Chair Ruth Melkonian-Hoover, Paul Brink, Michael Jacobs, Timothy Sherratt.
MISSION: The Department of Political Science offers two majors: political science and international affairs, the latter in cooperation with the Department of Economics and Business. Both majors seek to provide an understanding of politics which is Christian in its presuppositions and substance, and comprehensive in its interests and concerns. Such an approach testifies … “to the God Who called [Creation] into existence, sustains it, and remains sovereign over it.” Additionally, it provides an intellectually coherent platform from which to join the larger conversation in academia, and resources to assist both faculty and students in taking their political responsibilities seriously and making informed contributions to the creation of a more just political order. Finally, it provides a solid academic foundation for further professional and educational involvement in the fields represented by the two majors.

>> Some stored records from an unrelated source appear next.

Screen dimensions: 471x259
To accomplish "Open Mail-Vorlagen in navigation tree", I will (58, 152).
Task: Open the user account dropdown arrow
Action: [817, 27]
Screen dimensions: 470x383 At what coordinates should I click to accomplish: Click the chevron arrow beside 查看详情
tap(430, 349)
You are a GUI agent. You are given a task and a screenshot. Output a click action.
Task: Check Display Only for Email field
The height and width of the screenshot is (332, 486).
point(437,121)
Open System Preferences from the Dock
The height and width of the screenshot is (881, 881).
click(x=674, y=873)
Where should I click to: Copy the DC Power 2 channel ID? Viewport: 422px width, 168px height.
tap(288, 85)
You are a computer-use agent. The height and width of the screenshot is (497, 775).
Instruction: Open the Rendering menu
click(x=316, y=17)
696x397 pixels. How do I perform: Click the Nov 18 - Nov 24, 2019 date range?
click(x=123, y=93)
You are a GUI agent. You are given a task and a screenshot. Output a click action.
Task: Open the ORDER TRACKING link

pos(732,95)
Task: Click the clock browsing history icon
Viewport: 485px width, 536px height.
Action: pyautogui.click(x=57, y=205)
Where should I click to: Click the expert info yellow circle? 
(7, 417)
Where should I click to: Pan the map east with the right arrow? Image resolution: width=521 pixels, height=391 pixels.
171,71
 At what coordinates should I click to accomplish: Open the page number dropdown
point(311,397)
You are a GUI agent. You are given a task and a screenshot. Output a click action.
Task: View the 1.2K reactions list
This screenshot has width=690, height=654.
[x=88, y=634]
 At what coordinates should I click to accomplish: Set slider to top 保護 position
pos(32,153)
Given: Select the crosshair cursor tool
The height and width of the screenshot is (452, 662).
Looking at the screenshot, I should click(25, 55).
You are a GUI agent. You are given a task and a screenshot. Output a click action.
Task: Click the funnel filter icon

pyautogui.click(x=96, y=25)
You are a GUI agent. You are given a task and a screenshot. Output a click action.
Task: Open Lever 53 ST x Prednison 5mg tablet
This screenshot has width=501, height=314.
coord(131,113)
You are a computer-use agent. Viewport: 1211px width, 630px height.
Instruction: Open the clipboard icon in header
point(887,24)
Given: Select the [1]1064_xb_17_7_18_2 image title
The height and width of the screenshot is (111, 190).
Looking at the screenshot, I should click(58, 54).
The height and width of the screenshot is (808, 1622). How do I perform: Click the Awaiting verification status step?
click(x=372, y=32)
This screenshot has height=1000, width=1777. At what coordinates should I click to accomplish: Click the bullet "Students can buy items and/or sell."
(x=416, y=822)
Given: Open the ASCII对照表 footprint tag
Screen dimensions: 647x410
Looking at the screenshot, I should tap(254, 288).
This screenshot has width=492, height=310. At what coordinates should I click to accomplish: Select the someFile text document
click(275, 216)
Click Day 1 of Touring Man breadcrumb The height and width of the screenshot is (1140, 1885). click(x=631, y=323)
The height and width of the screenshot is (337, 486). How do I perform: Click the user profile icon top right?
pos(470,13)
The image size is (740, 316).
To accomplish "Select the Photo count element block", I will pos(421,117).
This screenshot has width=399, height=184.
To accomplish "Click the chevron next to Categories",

Honors in Political Science
In exceptional cases, political science and international affairs majors may earn honors by researching and writing an honors thesis over the course of the senior year. Under the direction of a faculty advisor, candidates will develop a thesis proposal in the spring prior to the senior year and, with approval of the Political Science Department, register for and complete 8 credits of independent research in the senior year (registered as POL 471 , POL 472 Research I, II). For honors, the thesis must be of high quality and sufficient scope, and must be defended orally before department faculty toward the end of spring term in senior year. The minimum GPA for honors candidates is 3.50; depending on the topic, substantial cognate coursework may be required junior and senior years. An honors thesis should be considered by students intending to complete advanced degrees in political science or international affairs. See department faculty for details.